Apenas podía abrir los ojos por la claridad cegadora. Hacia esfuerzos intermitentes para apreciar el fantástico desayuno que había sobre la mesa. Tostadas, requesón con yogur, tres cereales con albaricoque seco y miel, leche caliente con cacao traído de Venezuela. Mermeladas de distintos sabores, mantequilla, salmón ahumado y unas galletas de coco deliciosas. Presidía en el centro de la mesa un cuenco de picotas y otro de uvas frescas.

– Buenos días amor mío.- dijo ella.
– Buenos días corazón.
– ¿Otra vez el mismo sueño?
– Si, pero esta vez regresabas a buscarme. Y me pedías perdón…
– Estate tranquilo. Nadie va a abandonar a nadie. Creo que trabajas demasiado delante de ese maldito ordenador. Anda, tomate el cacao, que se enfría.

Acompañó sus palabras de aliento arrimando contra su pecho al recién despertado siguiendo con su brazo la linea invisible que unía sus hombros por detrás de la cabeza. Y lo apretó sobre sí misma en tierno gesto. Un beso en la sien puso el broche invisible que sosegó su alma. Que trajo la calma.

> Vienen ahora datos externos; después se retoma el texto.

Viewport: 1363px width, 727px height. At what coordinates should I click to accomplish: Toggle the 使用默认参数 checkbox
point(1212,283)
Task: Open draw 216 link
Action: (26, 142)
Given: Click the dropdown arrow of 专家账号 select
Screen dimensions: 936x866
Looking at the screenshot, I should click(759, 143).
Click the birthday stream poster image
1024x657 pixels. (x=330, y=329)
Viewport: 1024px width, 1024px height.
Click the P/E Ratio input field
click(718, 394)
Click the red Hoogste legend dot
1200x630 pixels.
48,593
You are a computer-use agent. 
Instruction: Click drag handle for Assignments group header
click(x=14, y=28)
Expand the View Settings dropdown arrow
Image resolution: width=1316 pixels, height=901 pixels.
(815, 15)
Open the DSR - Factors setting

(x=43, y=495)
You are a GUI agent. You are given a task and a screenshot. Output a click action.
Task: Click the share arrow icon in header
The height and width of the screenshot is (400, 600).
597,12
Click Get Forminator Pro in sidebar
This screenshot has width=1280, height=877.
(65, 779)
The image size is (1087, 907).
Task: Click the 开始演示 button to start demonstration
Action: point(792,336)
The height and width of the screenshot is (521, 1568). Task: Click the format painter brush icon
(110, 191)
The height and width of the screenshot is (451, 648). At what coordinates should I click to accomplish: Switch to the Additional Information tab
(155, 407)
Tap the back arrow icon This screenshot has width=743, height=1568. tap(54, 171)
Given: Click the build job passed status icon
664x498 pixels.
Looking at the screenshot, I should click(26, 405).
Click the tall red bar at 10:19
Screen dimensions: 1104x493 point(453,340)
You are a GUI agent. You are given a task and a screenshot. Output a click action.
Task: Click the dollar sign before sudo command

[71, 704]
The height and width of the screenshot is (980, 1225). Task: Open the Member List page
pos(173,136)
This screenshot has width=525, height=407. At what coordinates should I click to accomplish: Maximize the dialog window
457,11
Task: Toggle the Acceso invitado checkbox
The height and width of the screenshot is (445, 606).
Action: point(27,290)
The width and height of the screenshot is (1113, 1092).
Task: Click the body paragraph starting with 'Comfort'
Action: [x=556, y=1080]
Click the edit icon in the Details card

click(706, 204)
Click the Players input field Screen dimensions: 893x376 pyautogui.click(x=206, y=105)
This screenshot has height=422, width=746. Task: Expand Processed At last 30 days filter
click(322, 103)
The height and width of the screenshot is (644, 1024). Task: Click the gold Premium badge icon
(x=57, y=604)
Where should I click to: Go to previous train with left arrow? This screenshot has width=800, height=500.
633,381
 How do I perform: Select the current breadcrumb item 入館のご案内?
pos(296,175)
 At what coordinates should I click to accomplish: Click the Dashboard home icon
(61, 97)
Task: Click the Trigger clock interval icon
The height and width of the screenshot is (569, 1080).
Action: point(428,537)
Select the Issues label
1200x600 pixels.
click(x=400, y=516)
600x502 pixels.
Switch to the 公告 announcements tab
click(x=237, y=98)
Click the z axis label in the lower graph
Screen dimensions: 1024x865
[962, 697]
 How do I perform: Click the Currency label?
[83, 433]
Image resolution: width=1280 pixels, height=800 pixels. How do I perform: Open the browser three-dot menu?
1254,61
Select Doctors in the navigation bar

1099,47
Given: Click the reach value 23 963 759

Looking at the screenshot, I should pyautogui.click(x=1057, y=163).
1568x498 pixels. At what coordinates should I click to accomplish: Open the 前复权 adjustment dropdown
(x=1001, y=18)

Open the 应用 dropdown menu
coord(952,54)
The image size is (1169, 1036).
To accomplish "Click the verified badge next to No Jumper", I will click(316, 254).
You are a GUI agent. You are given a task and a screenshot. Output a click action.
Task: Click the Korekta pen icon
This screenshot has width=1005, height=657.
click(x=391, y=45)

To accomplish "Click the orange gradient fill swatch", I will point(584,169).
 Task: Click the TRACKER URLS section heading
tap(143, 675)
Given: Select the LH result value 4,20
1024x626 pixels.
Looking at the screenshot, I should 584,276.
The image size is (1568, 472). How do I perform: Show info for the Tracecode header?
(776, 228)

Después desayunaron juntos. Él recogió la mesa mientras ella terminaba de prepararse para salir. Y él bajó la escalera luchando por terminar de abrocharse la hilera de botones de su camisa favorita.

Y juntos al trabajo. Él conducía mientras ella lo observaba desde el asiento de al lado. Llegaron al fin serpenteando el trafico por la ciudad. Se bajó apresurada. El ruido de la puerta al cerrar enmudeció las palabras de él. Entonces él se bajó y gritó su nombre por encima del techo. Ella se volvió y se encontraron delante del capó, iluminados desde abajo por las luces de cruce, que encendidas titilaban como estrellas lejanas por la vibración del viejo motor desajustado.

-Gracias por salvarme. -Pero salvarte… ¿De qué? -Por salvarme de las más completa y absoluta oscuridad. Gracias por iluminar el sendero de mi vida. Y por el desayuno.
-No digas tonterias. No tienes que darme las gracias. ¡Corre! No llegues tarde. Luego nos vemos. Recuerda ir a recoger mi vestido. Del pastel de Masha me encargo yo.

Se besaron deprisa y la niebla la devoró a ella y el denso tráfico a él.